Comme un chat, Laporte, 58 ans, a eu plusieurs vies: demi de mêlée à Gaillac puis à Bordeaux-Bègles; entraîneur de Bordeaux, du Stade français ou de Toulon; sélectionneur du XV de France; colleur d'affiches pour François Mitterrand; secrétaire d'État de Nicolas Sarkozy; homme d'affaires; homme-sandwich pour du jambon ou des produits canins; consultant télé et radio; dirigeant à la FFR et à World Rugby...
Comme un chat toujours, il a semblé retomber sur ses pattes en décembre après sa condamnation par le tribunal correctionnel de Paris à deux ans de prison avec sursis et à deux ans d'interdiction d'exercer toute fonction dans le rugby. Il avait annoncé faire appel pour conserver son poste.

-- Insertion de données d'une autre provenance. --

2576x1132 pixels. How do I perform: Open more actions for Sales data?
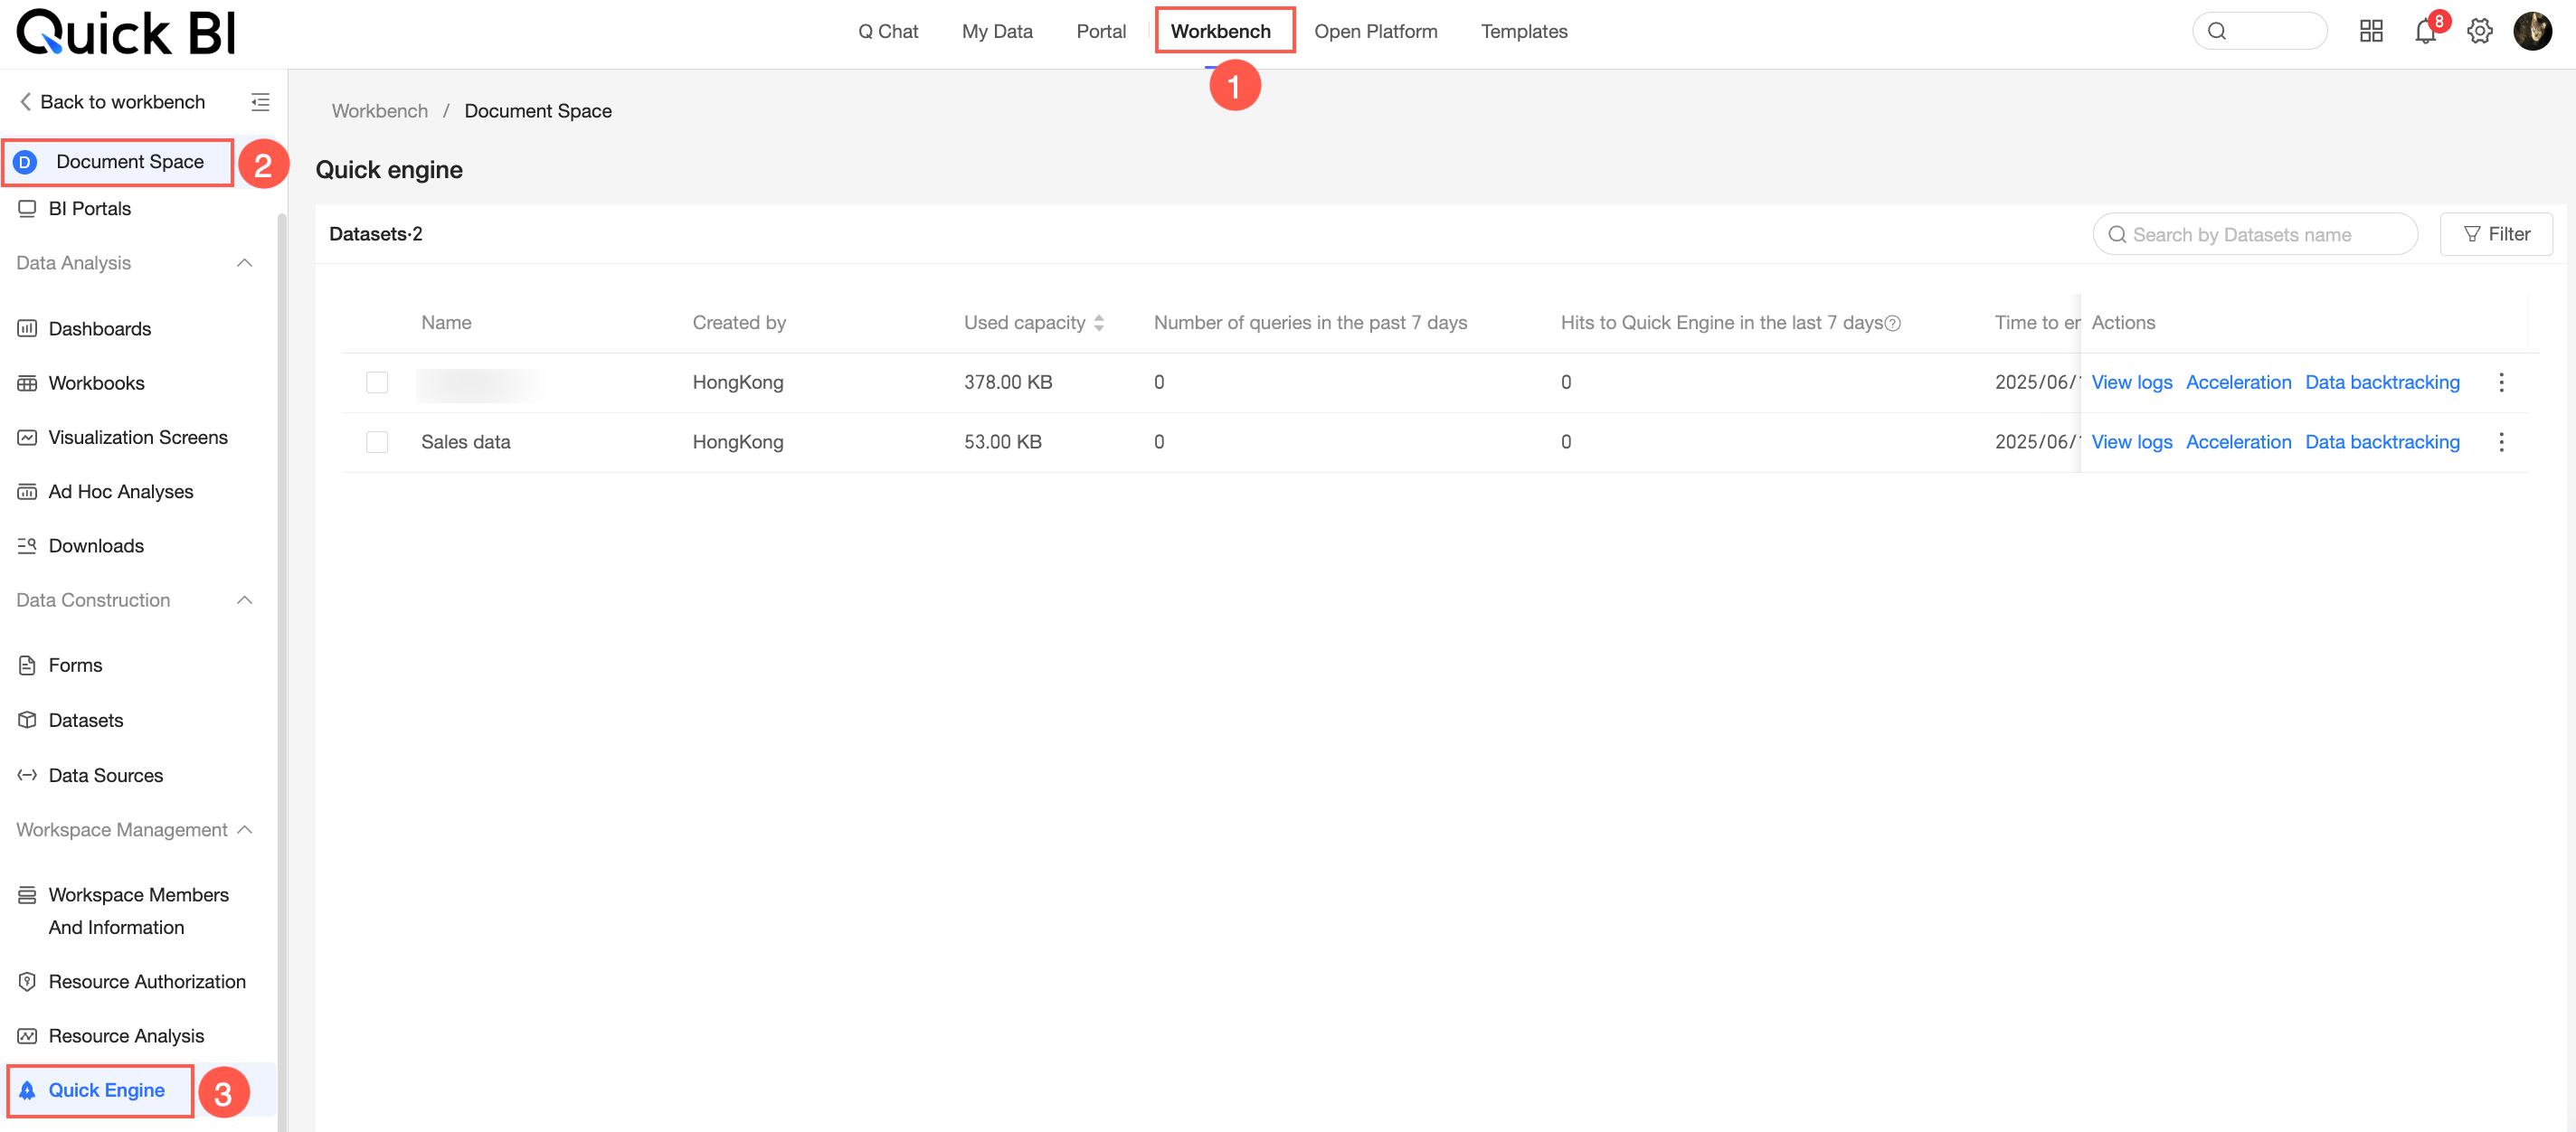click(2501, 442)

Après sa mise en retrait sous la pression conjointe de la ministre des Sports Amélie Oudéa-Castéra, de la Ligue nationale de rugby (LNR) et du comité d'éthique de la FFR, Laporte pensait avoir trouvé la parade en nommant le vice-président Patrick Buisson comme président délégué jusqu'au procès en appel.

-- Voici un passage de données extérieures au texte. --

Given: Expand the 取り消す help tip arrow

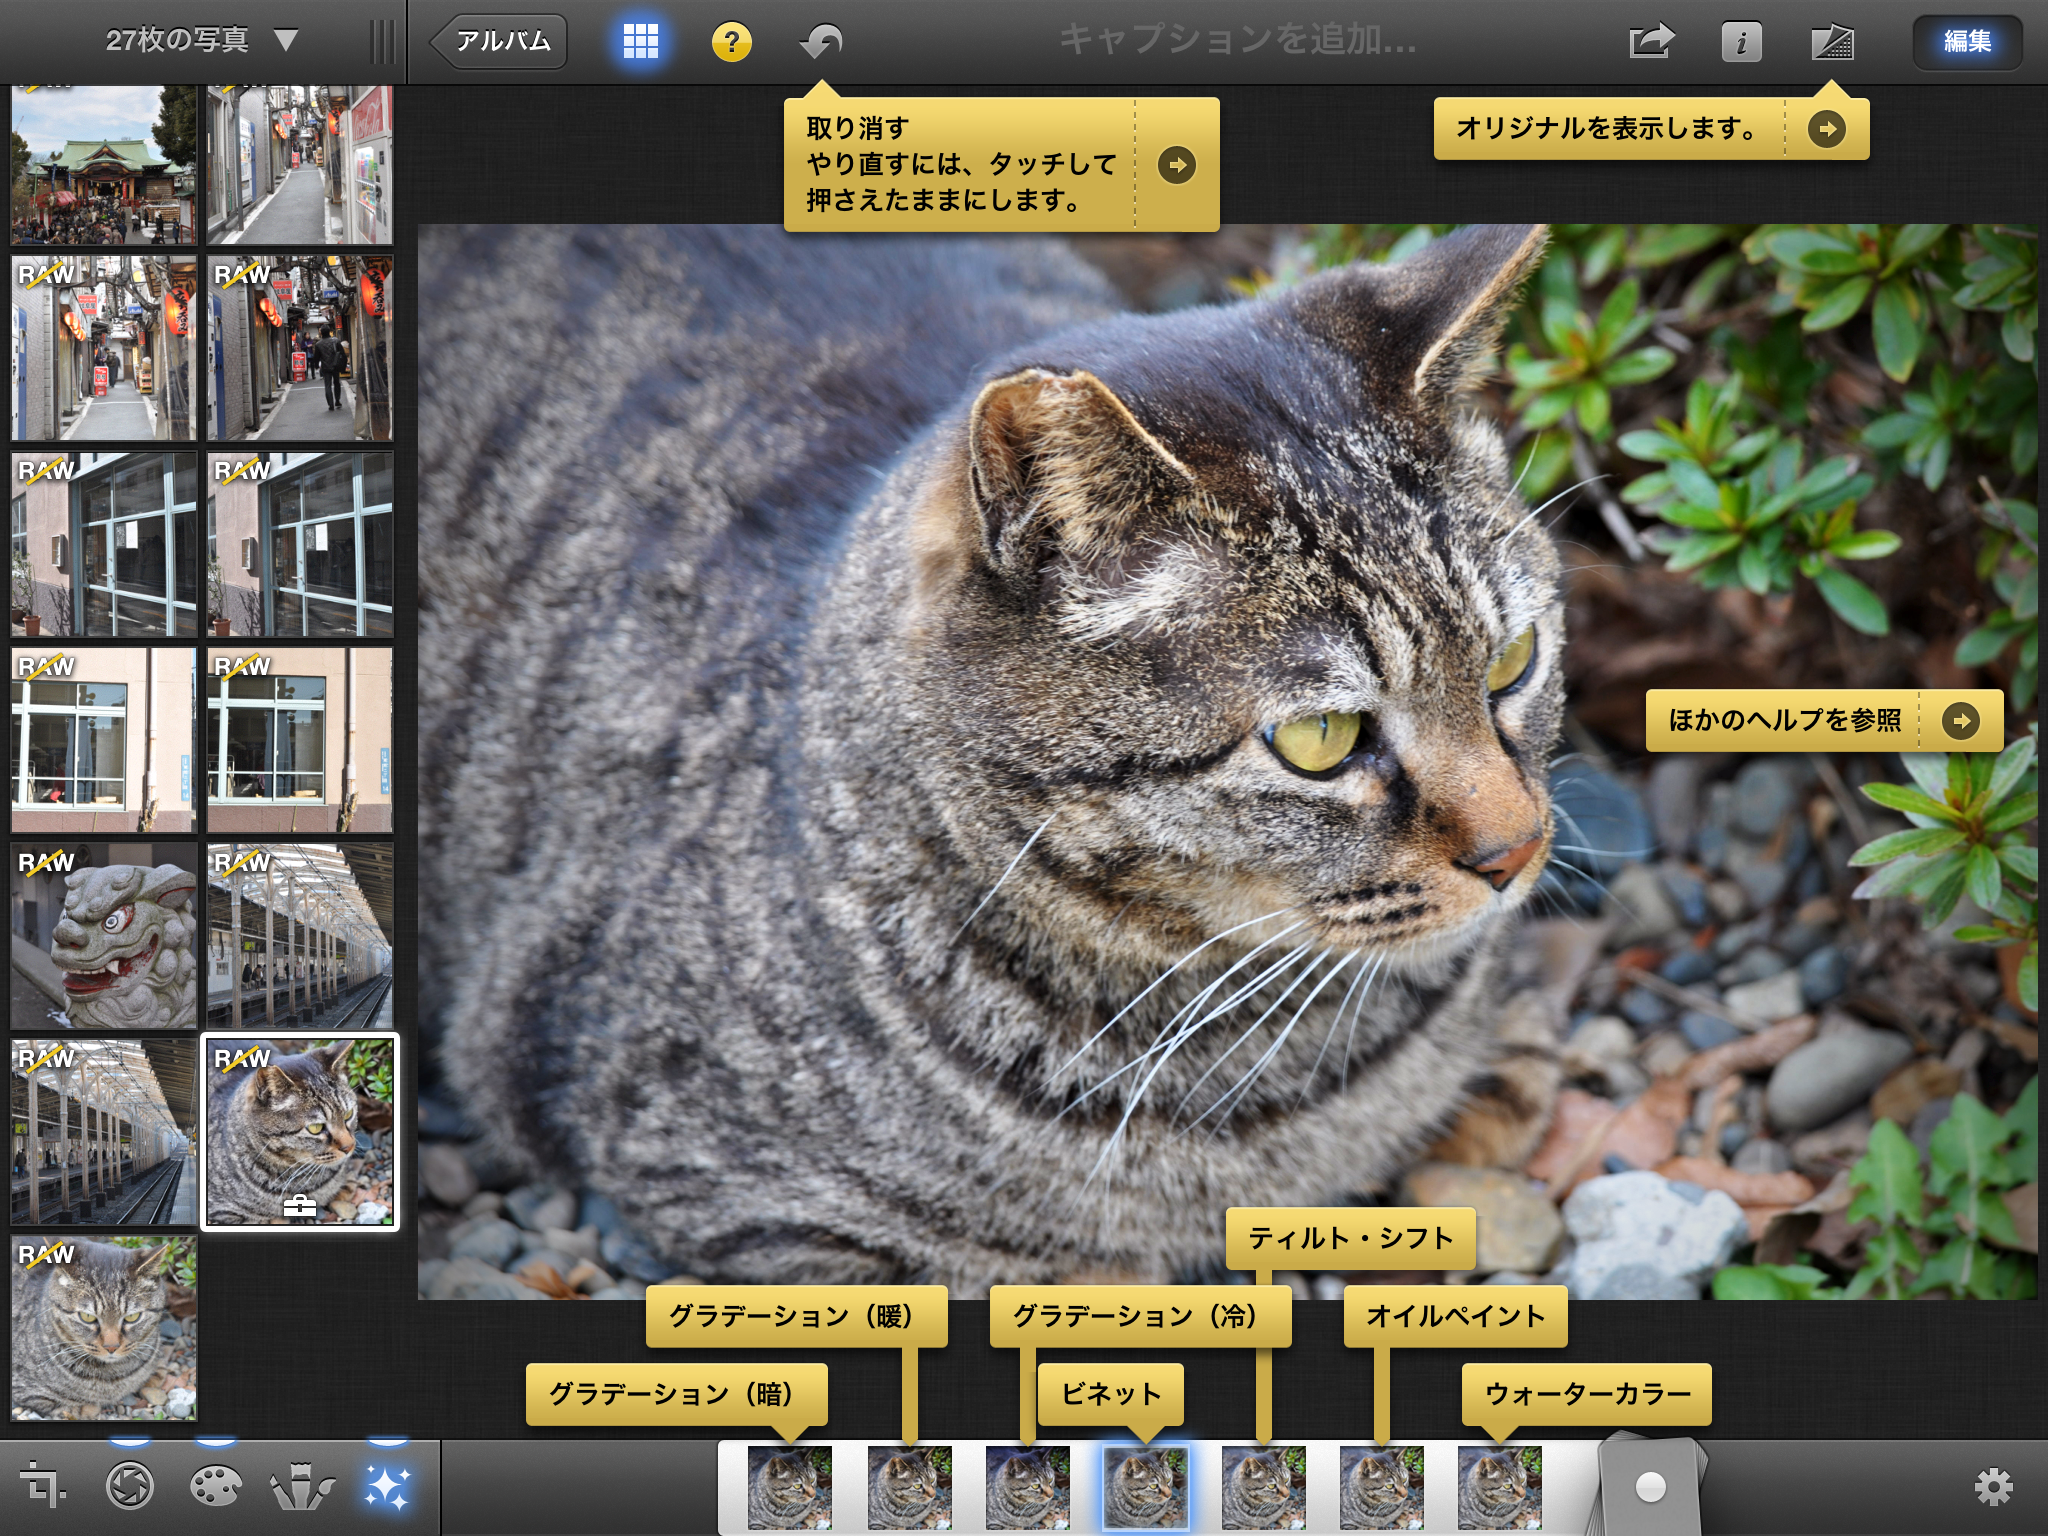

L'atterrissage a finalement été douloureux: les quelques 1.500 clubs du rugby français, en refusant cette décision par référendum jeudi, ont infligé un camouflet à Laporte, qui a démissionné vendredi.
Le natif de Rodez, récemment désigné homme le plus influent du rugby mondial par le magazine Rugby World, ne s'est jamais soucié des "on-dit", lâchant ce qu'il pense, avec son accent du Sud-Ouest et à sa façon, quitte à bousculer les codes. Voire à choquer.

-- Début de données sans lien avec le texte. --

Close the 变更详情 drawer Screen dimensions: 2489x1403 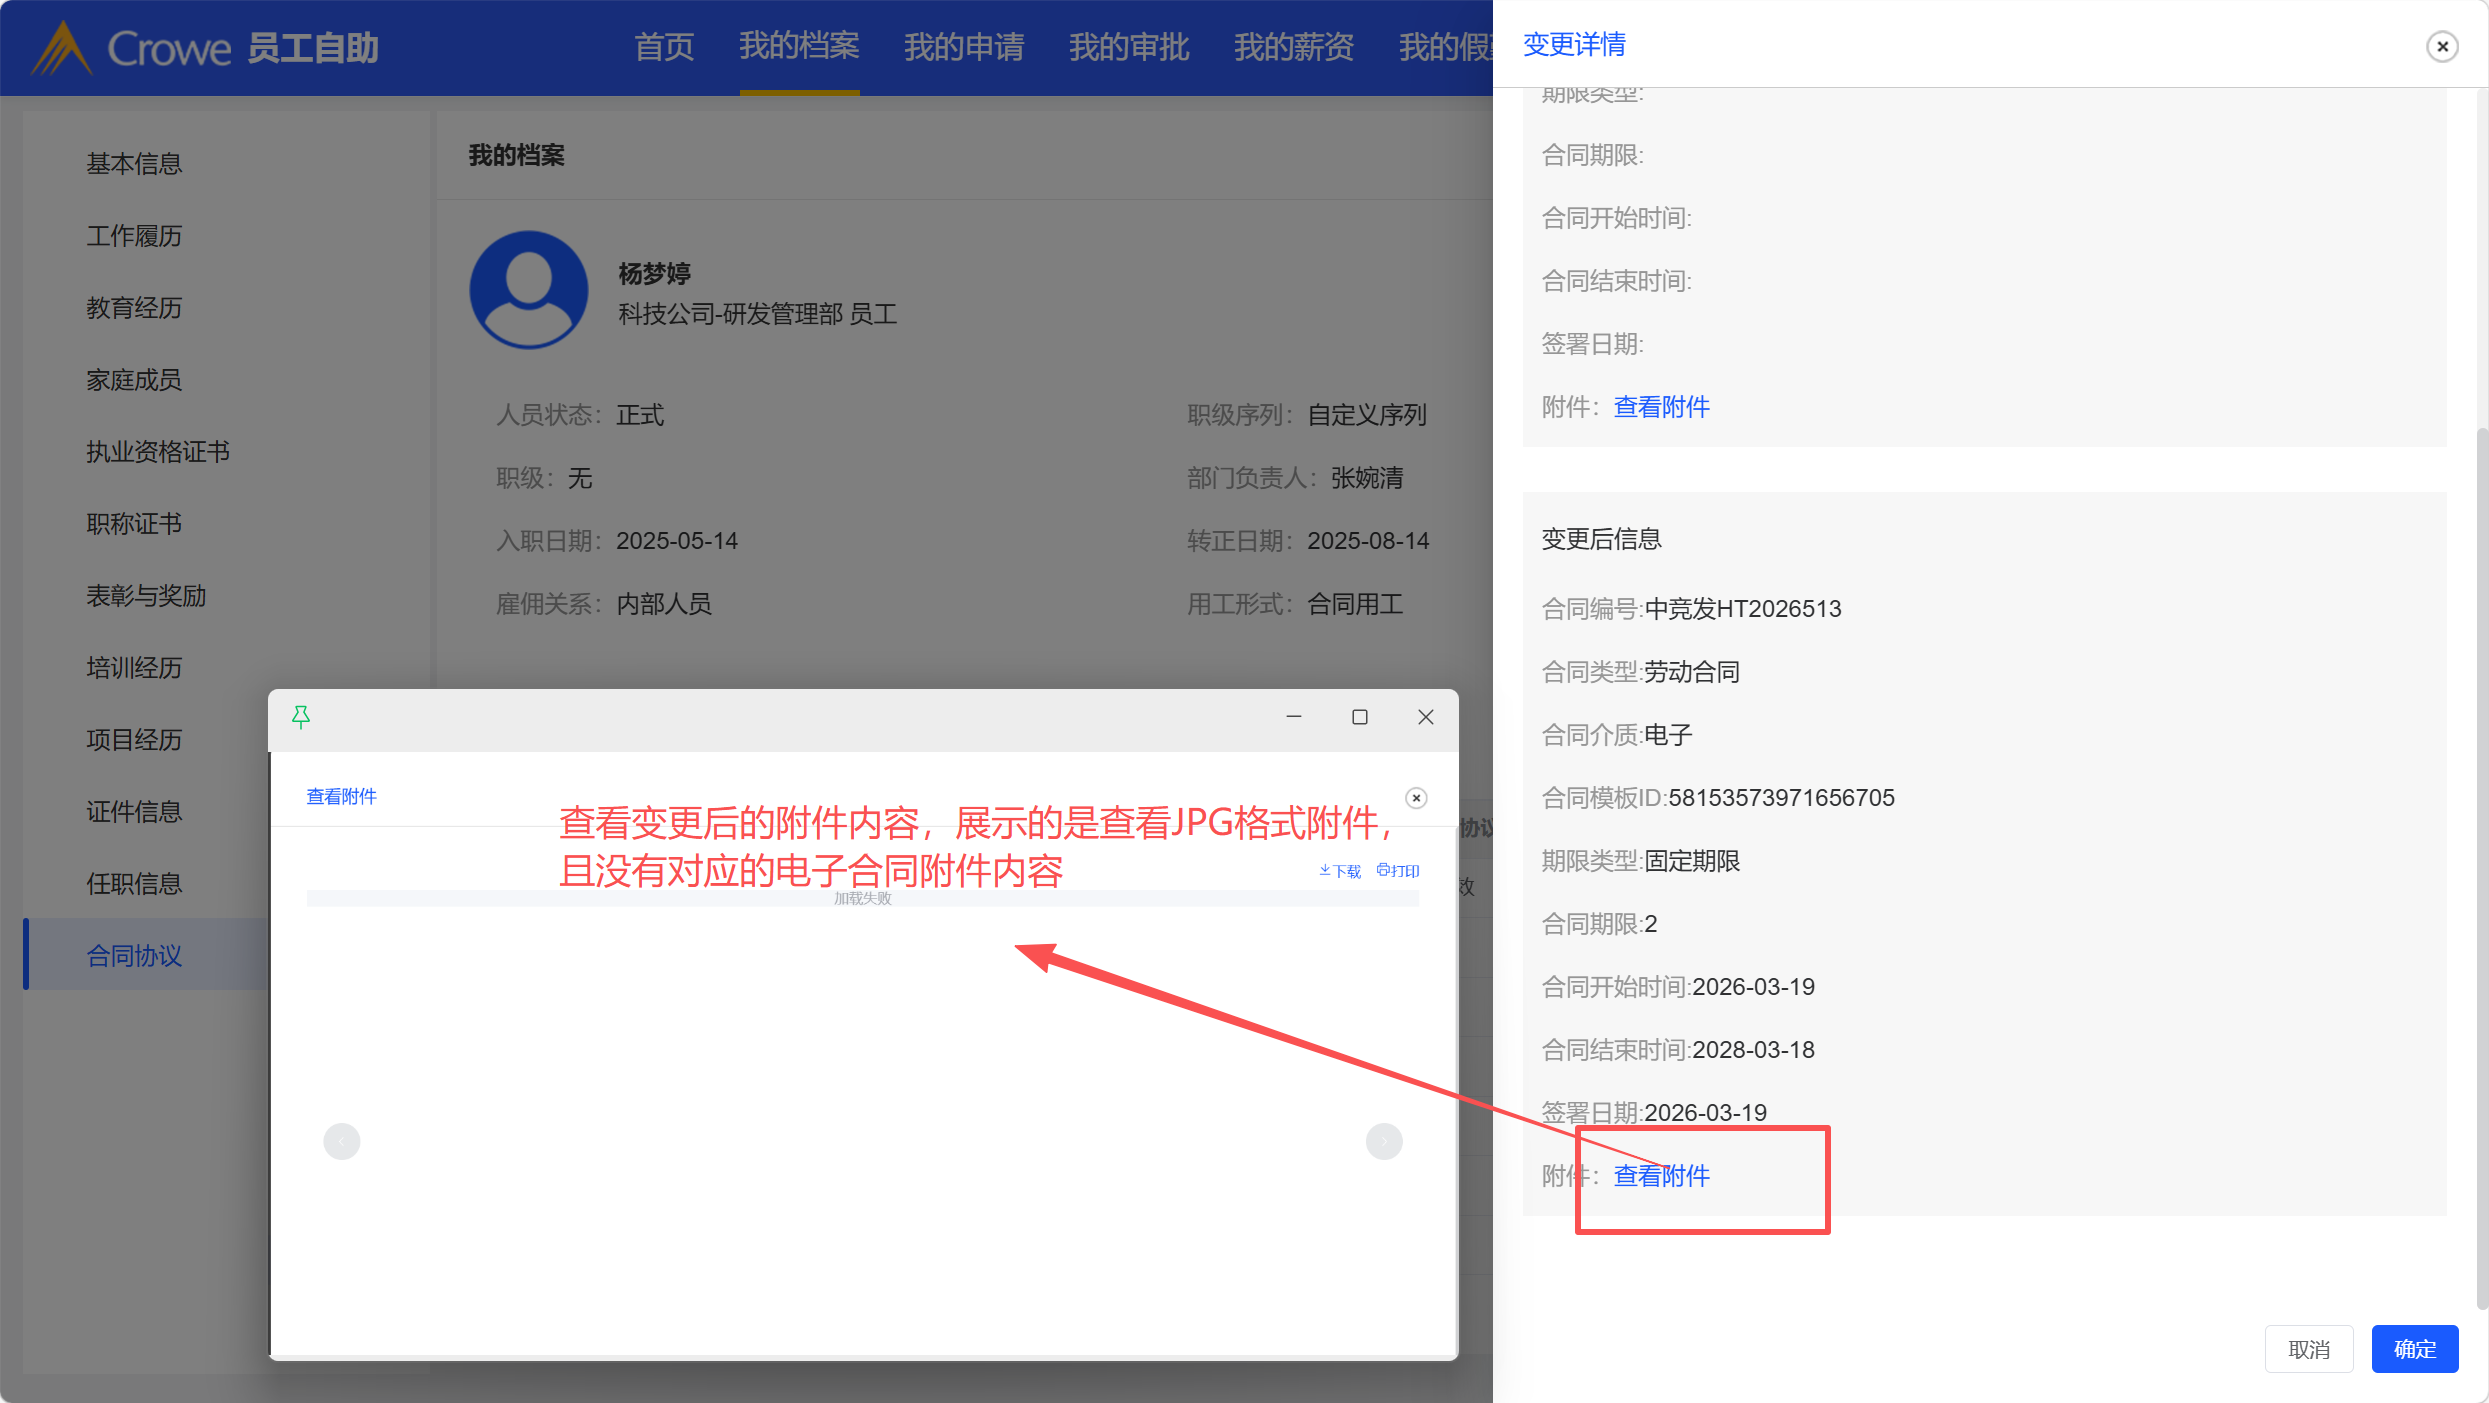2442,46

Un jour de juillet 1985, il survit à un grave accident de voiture, qui le plonge une semaine dans le coma: "le moment le plus important de ma vie", avait ensuite confié l'intéressé, qui s'était vu signifier par le médecin qu'il ne pourrait plus jamais jouer au rugby.
- Du sport à la politique -
Six ans plus tard, le demi de mêlée était sacré champion de France avec Bègles-Bordeaux, capitaine et chef de meute de la terrible première ligne formée par Serge Simon, Vincent Moscato et Philippe Gimbert, surnommés "Les Rapetous".
Question combat, l'ancien coach des Bleus s'y connaît, lui qui a toujours fait de la domination physique, appuyée par une solide conquête, la pierre angulaire du jeu pragmatique de ses équipes.
C'est ainsi qu'il a hissé le Stade français de la troisième division au titre de champion en 1998, avant de tout rafler avec le RC Toulon: trois Coupes d'Europe (2013, 2014 et 2015) et un Bouclier de Brennus (2014).
Son palmarès à la tête du XV de France a lui été marqué par deux Grands Chelems en 2002 et 2004, mais aussi par des défaites en Coupe du monde, en demi-finales en 2003 et surtout en 2007, à domicile.
Passé à la politique, il a été secrétaire d'État chargé des Sports du gouvernement Fillon II entre octobre 2007 et juin 2009. Une courte pige, au bilan contesté, avant de revenir au rugby.
Car la boule de nerfs aux lunettes rondes ne reste jamais bien loin du ballon ovale. D'abord comme entraîneur à succès du RCT puis comme dirigeant.
Élu à la tête de la FFR en 2016, "Bernie" est réélu en 2020 quelques jours après avoir été placé en garde à vue par les policiers de la Brigade de répression de la délinquance économique (BRDE).
- "L'adversité, il a besoin de ça" -
Celui qui a réussi le tour de force d'apaiser les tensions entre la Ligue et la Fédération a aussi été prépondérant dans l'obtention par la France de l'organisation de la Coupe du monde 2023.
Connu pour ses colères noires, Bernard Laporte n'hésite pas à trancher dans le vif, notamment en remplaçant Guy Novès par Jacques Brunel sur le banc des Bleus, puis en imposant Fabien Galthié dans l'encadrement de ce dernier lors du Mondial-2019.
"Bernard ne se laissera jamais faire, il dira toujours ce qu'il pense et il est sans concession. Ce n'est pas quelqu'un que l'on peut acheter, amadouer. Ce n'est pas un oiseau dont on peut fermer la cage", a expliqué son ancien président à Toulon, Mourad Boudjellal.
"L'adversité, il a besoin de ça. Il se façonne là-dedans", a également estimé Serge Simon, son ami et actuel vice-président de la FFR, à ses côtés sur le banc des prévenus en décembre mais relaxé pour sa part.